Stored items

┌────────

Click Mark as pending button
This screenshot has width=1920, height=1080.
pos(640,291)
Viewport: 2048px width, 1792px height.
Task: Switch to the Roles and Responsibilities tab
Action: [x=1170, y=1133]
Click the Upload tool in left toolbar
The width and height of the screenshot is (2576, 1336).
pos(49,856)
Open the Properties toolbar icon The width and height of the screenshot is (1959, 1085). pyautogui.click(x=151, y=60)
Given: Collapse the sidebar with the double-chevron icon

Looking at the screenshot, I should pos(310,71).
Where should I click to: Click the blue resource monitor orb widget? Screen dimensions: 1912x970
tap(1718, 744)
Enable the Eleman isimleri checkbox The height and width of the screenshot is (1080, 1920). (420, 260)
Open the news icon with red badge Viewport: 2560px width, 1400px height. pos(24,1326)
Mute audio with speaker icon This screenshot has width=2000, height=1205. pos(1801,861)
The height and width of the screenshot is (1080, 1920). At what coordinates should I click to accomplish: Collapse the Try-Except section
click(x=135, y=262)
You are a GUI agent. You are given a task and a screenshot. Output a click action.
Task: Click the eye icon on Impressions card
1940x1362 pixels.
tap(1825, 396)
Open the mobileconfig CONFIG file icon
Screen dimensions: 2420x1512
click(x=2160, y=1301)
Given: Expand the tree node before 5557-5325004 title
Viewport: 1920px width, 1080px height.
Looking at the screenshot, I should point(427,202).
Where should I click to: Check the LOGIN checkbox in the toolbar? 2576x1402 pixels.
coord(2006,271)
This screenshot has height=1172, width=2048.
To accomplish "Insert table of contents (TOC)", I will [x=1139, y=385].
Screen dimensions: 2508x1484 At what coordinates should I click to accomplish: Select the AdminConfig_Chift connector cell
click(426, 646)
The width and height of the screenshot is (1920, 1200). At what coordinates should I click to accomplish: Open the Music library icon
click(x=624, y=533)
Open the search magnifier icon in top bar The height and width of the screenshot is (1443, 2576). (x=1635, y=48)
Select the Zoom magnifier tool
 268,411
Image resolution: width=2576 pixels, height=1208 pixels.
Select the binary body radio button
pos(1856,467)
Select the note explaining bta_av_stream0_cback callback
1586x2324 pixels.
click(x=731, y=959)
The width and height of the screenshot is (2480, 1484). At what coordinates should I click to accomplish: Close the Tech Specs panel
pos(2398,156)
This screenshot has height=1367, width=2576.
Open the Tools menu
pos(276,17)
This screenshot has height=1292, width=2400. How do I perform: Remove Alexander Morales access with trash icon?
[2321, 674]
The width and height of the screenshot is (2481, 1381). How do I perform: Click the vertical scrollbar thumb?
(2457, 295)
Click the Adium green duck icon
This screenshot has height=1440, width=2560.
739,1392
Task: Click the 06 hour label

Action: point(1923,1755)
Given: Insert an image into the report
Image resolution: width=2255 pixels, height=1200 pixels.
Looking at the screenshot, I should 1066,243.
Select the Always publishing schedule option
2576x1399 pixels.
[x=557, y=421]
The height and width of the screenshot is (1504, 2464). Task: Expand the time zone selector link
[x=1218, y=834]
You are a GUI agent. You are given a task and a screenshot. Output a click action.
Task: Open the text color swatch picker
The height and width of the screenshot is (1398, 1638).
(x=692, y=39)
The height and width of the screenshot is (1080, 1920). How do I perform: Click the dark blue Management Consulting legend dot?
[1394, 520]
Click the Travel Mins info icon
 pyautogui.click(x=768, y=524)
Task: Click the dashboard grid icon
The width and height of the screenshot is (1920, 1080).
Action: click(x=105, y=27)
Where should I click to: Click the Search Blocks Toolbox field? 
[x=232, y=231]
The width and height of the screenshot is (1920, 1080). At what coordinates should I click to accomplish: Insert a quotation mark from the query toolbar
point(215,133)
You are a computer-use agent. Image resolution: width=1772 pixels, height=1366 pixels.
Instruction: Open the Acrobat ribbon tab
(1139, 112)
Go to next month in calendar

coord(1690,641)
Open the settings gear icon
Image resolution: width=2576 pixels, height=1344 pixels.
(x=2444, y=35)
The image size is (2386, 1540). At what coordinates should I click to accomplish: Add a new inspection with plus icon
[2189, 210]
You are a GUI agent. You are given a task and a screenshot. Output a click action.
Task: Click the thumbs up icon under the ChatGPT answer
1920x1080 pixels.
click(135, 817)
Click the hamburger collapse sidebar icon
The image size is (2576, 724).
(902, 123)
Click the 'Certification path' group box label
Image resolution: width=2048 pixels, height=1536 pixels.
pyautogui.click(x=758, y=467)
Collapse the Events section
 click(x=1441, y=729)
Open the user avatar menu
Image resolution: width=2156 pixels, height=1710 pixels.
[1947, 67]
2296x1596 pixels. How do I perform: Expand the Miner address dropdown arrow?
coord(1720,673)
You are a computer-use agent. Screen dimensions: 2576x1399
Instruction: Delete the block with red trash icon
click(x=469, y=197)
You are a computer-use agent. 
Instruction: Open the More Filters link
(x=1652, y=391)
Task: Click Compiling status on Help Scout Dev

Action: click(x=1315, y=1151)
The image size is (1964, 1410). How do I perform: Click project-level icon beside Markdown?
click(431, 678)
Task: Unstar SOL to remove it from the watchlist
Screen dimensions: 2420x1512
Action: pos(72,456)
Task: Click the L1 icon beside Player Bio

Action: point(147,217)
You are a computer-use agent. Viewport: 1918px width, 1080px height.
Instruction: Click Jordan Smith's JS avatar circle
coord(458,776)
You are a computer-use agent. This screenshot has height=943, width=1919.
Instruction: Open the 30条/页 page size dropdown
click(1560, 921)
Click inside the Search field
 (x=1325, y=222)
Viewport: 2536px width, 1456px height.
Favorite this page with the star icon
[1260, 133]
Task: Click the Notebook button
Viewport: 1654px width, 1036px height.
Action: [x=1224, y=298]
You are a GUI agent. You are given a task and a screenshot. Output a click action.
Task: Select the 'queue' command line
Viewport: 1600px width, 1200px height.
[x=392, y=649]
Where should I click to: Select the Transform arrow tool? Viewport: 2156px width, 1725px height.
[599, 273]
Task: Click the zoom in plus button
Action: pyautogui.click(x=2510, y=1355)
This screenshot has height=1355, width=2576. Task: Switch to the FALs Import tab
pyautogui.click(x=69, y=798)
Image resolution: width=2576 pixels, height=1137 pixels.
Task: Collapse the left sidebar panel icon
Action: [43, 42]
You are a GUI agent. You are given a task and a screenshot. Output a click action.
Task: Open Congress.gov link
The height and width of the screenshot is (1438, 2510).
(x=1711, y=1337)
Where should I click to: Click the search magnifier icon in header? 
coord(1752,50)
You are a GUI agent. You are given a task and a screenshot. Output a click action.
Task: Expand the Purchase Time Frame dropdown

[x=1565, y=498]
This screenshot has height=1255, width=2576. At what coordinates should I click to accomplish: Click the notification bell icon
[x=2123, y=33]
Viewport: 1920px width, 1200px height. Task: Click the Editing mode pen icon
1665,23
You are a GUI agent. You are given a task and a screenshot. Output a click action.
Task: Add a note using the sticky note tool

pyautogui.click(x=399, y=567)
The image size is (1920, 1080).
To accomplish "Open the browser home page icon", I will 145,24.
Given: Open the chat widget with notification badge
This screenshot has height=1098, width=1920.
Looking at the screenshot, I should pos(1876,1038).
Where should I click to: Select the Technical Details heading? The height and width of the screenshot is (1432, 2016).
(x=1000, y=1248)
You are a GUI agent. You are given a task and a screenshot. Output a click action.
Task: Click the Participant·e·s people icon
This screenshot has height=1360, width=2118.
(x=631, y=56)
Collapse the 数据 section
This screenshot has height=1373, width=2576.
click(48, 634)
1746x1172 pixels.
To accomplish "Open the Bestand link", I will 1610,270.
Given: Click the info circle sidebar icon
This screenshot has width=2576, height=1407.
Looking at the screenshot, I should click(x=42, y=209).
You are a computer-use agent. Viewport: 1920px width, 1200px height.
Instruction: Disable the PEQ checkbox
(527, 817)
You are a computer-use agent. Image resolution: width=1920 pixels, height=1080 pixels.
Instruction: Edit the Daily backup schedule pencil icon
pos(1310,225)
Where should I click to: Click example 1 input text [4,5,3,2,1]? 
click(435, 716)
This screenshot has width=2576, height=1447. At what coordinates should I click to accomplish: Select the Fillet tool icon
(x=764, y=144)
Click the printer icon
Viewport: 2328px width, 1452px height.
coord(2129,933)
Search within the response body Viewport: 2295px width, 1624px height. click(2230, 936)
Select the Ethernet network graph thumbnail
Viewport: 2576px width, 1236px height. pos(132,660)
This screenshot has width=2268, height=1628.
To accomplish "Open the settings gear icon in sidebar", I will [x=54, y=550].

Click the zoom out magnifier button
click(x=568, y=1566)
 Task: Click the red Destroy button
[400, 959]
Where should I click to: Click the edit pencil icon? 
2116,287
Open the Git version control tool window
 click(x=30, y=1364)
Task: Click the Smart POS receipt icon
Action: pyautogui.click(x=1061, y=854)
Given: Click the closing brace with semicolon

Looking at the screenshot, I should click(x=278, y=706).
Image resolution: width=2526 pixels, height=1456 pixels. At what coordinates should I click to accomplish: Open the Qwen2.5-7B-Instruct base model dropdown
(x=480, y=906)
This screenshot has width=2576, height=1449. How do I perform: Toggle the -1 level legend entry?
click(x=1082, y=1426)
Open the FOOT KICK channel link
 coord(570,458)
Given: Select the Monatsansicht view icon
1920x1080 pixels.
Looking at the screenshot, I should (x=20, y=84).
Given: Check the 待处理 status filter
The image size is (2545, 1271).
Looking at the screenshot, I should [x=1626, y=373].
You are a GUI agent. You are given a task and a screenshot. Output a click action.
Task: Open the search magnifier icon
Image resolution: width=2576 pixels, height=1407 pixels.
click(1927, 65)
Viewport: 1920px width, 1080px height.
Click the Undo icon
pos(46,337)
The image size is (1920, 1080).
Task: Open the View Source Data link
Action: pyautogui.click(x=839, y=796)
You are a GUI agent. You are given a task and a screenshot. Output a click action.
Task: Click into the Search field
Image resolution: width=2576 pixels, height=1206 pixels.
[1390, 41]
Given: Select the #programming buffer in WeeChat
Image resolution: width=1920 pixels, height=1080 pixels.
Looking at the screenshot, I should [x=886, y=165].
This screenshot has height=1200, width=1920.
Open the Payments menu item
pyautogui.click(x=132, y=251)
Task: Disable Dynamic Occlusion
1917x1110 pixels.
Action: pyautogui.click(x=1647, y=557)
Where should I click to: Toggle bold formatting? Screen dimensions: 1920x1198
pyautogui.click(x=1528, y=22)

└────────

- **TASK INSTRUCTIONS**: Retype exactly, and only, the lines above from the one where "The width and height of the screenshot is (2576, 1336)." occurs up to and including the one where "Mute audio with" occurs.

- **TASK RESULT**:
The width and height of the screenshot is (2576, 1336).
pos(49,856)
Open the Properties toolbar icon The width and height of the screenshot is (1959, 1085). pyautogui.click(x=151, y=60)
Given: Collapse the sidebar with the double-chevron icon

Looking at the screenshot, I should pos(310,71).
Where should I click to: Click the blue resource monitor orb widget? Screen dimensions: 1912x970
tap(1718, 744)
Enable the Eleman isimleri checkbox The height and width of the screenshot is (1080, 1920). (420, 260)
Open the news icon with red badge Viewport: 2560px width, 1400px height. pos(24,1326)
Mute audio with speaker icon This screenshot has width=2000, height=1205. pos(1801,861)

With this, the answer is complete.